Gemma pushed herself out of her chair. ‘I’ve got to go,’ she said. ‘I’ve got to
do
something.’

‘What?’ her sister asked.

‘I don’t know.’

‘Let’s go for a walk,’ said Kit. ‘ I’ll walk part of the way home with you.’ She went to the fridge and pulled out half of a lemon chiffon pie, wrapped it up and put it in a bag. ‘This is for you,’ said Kit. ‘You need a bit of sweetness in your day.’

They went out together, back along the cliff path that Gemma had just taken, while lightning flickered on the horizon. The storm was blowing up from the south, and grey veils of rain fell from the sky to the distant edge of the sea. The sisters walked through the cemetery, past the stone angels and Celtic crosses, the kneeling cherubs with their heads knocked off.

‘Gems,’ said Kit as they climbed the hill towards the main gates, ‘if you can think of the sort of crisis that you’re going through now as a very important part of your life, and not as some unrelated, alien attack out of the blue, it mightn’t feel so tough.’

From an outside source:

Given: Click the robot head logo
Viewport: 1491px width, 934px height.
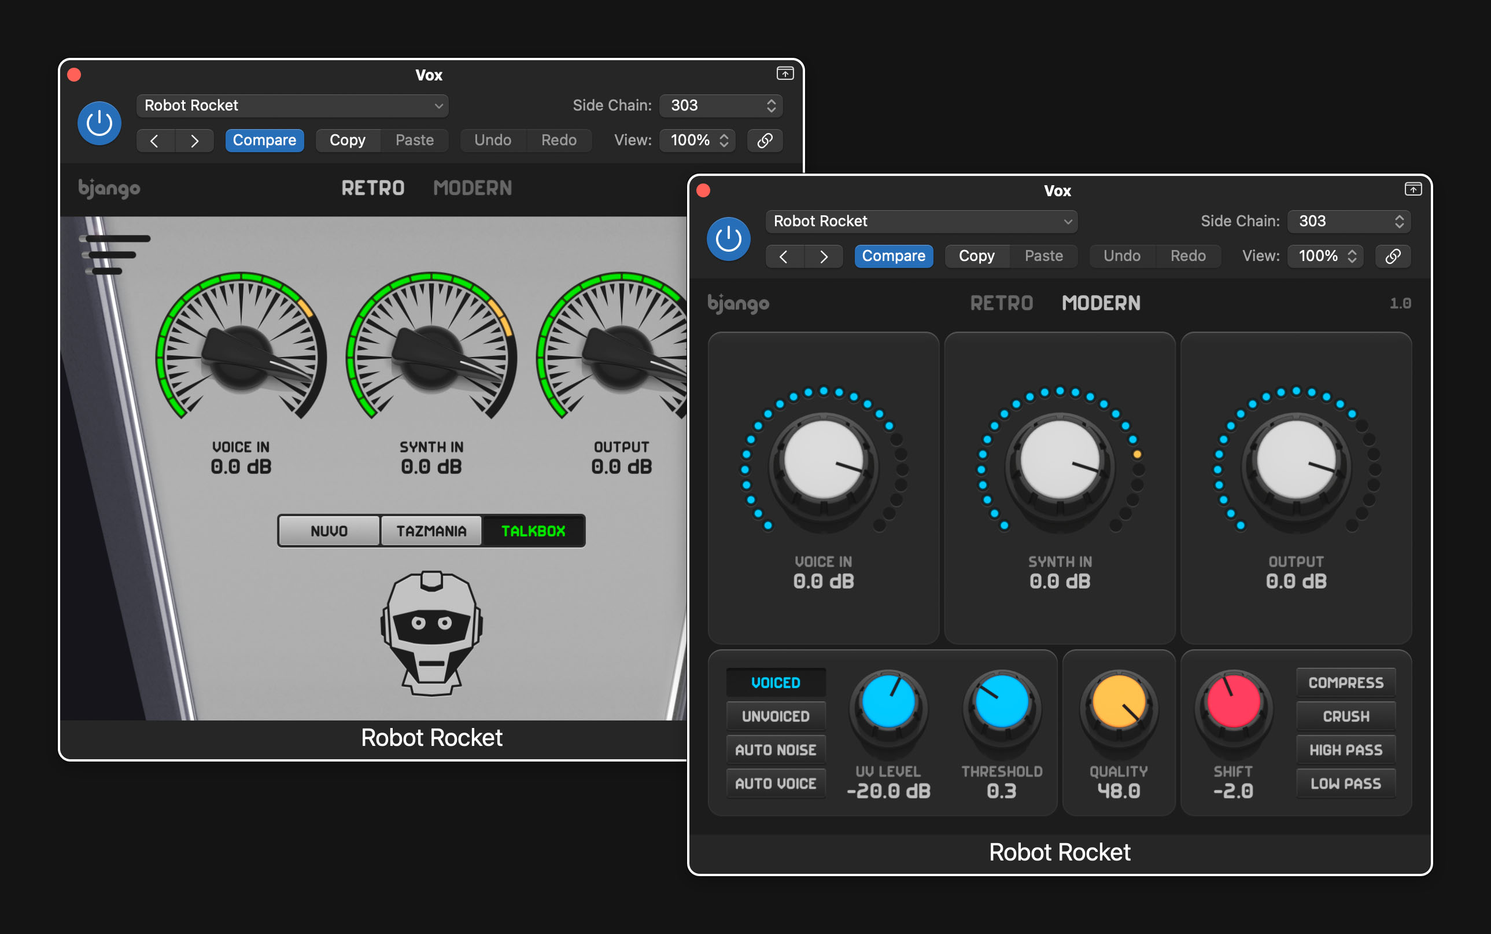Looking at the screenshot, I should click(431, 633).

‘I don’t understand what you’re saying.’

‘What’s happening is part of your business, your work. It’s not a random event. And you have the resources to deal with it.’

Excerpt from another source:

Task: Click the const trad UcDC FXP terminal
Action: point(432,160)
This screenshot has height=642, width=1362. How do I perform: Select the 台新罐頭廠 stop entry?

‘But someone’s attacking me, Kit. Deliberately hacking into my system, then publishing all my confidential records to my competitors. That’s not part of
my
life, that’s part of someone else’s malice.’

Kit took Gemma’s arm and tucked hers around it. ‘Your work has been a factor in other people’s malice,’ she said. ‘This sort of stuff is sticky. For years now you’ve been working closely with those who perceive themselves as aggrieved, helping them track down the people they believe have betrayed them.’

‘Are you saying that somehow I’ve asked for this?’ Gemma looked at her sister in disbelief.

Kit shook her head. ‘Not at all. No one asks for this sort of thing. But it’s an inevitable part of life. My life, your life, anyone’s life. Because now in turn, you’ve become the “enemy” for someone else. Can you hear what I’m saying?’

Once, Gemma thought to herself, I would have just stormed away in exasperation from this sort of conversation with Kit. Instead, she stopped walking and turned round, reflecting on Kit’s words. She surveyed the graves as they sloped down to the sea, the elaborate miniature temples, wreaths of stone roses, hearts of marble and pious female figures, their graceful hands draped over an anchor, a star on their forehead, representing the Victorian iconography of death.

‘You’re part of a malice circuit,’ Kit went on. ‘It’s not a matter of blame or fault. You’re part of a set-up that makes the world go round.’

‘I thought love made the world go round,’ Gemma said bitterly.

‘Whatever gave you that impression?’ Kit said.

Gemma leaned against the railings considering, watching a falcon stall above the cliffs ahead of them, its body motionless between its wings, hooked profile glancing from side to side, occasionally altering the trim of its rudder feathers.

‘I want to get out of the world then,’ she said. ‘I don’t want this sort of thing happening again, or anything like it.’ She covered her face with her hands then ran her fingers through her hair, pulling it back from her face, twisting it into a coil and pushing it down the back of her collar to keep the wind from whipping it round her cheeks. ‘I didn’t know things could go so horribly wrong,’ she said. What else didn’t she know about, she wondered, that might bring more public humiliation and private ruin?

‘You’ve got to make a choice, Gems. Choose life, not despair. There’s no situation so bad it can’t be redeemed in some way. Get out on the street. Find out what’s going on with Steve. Take action. You can come through this muddle.’